To me, abstraction is about simplify a problem space by making assumptions about the use case.

A hard disk is a bunch of spinning platters that can store 0s and 1s. The drive controller abstracts that by presenting it as if it’s just one continuous stream of 1s and 0s. The operating system abstracts that and presents it as a file system so you can say “shove this data into this name” then later “give me the data in this name”.

The drive controller simplifies the interface by assuming that “where this goes on the platters” doesn’t matter. The operating system simplifies the interface by making many assumptions about where and how we want to organize this data within that stream. This greatly simplifies the use case of… well, basically everything. Except for the things it doesn’t where the abstraction simply no longer works.

All I’ve ever seen “Clean Coder” style short methods do as far as abstraction is reduce it. Instead of a call tree 12 layers deep to finally abstract a problem away as a single operation, people give up halfway through and leave 6 methods that need to be called to do one conceptual thing, meaning the caller needs to understand the underlying implementation/concerns and there’s no longer _any_ abstraction. This isn’t inherent to that approach, but definitely seems encouraged by it.

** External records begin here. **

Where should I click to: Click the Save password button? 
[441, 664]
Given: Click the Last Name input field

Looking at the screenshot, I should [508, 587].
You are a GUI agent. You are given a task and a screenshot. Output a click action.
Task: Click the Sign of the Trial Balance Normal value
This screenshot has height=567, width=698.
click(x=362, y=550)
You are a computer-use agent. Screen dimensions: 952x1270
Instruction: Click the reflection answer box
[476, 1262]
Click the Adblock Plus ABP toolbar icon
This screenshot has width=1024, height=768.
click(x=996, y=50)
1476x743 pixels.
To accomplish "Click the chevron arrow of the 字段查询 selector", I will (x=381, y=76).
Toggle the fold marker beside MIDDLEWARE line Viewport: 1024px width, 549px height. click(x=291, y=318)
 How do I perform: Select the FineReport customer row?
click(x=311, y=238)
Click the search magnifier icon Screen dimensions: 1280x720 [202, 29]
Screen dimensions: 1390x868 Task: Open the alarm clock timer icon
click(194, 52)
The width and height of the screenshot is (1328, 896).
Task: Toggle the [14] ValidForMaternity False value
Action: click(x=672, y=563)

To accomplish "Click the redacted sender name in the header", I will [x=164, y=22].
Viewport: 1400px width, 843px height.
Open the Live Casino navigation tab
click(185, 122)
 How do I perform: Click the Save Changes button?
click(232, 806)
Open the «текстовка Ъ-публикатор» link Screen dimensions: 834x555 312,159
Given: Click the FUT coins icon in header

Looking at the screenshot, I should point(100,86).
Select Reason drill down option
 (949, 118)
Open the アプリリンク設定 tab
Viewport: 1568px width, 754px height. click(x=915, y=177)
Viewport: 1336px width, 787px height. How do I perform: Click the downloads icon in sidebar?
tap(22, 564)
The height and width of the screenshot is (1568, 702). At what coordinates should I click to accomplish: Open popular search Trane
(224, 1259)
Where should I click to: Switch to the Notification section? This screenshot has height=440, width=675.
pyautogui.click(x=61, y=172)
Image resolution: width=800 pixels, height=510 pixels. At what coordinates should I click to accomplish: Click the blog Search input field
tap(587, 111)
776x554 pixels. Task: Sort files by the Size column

Shorter methods may (I’d disagree, but understand) help reusability. But whether your `download(string url, string path)` method is a single hundred line method or is composed from parseUrl, resolveDomain, openTcpConnection, sendData, buildHttpRequest, receiveData, receiveHeader, parseHttpResponse, openFile, writeFileData, closeFile, closeTcpConnection… the abstraction is the same if the interface is the same: retrieve a URL over HTTP and write the body to a file. You don’t care about HTTP, sockets, DNS, URL formatting, or anything else.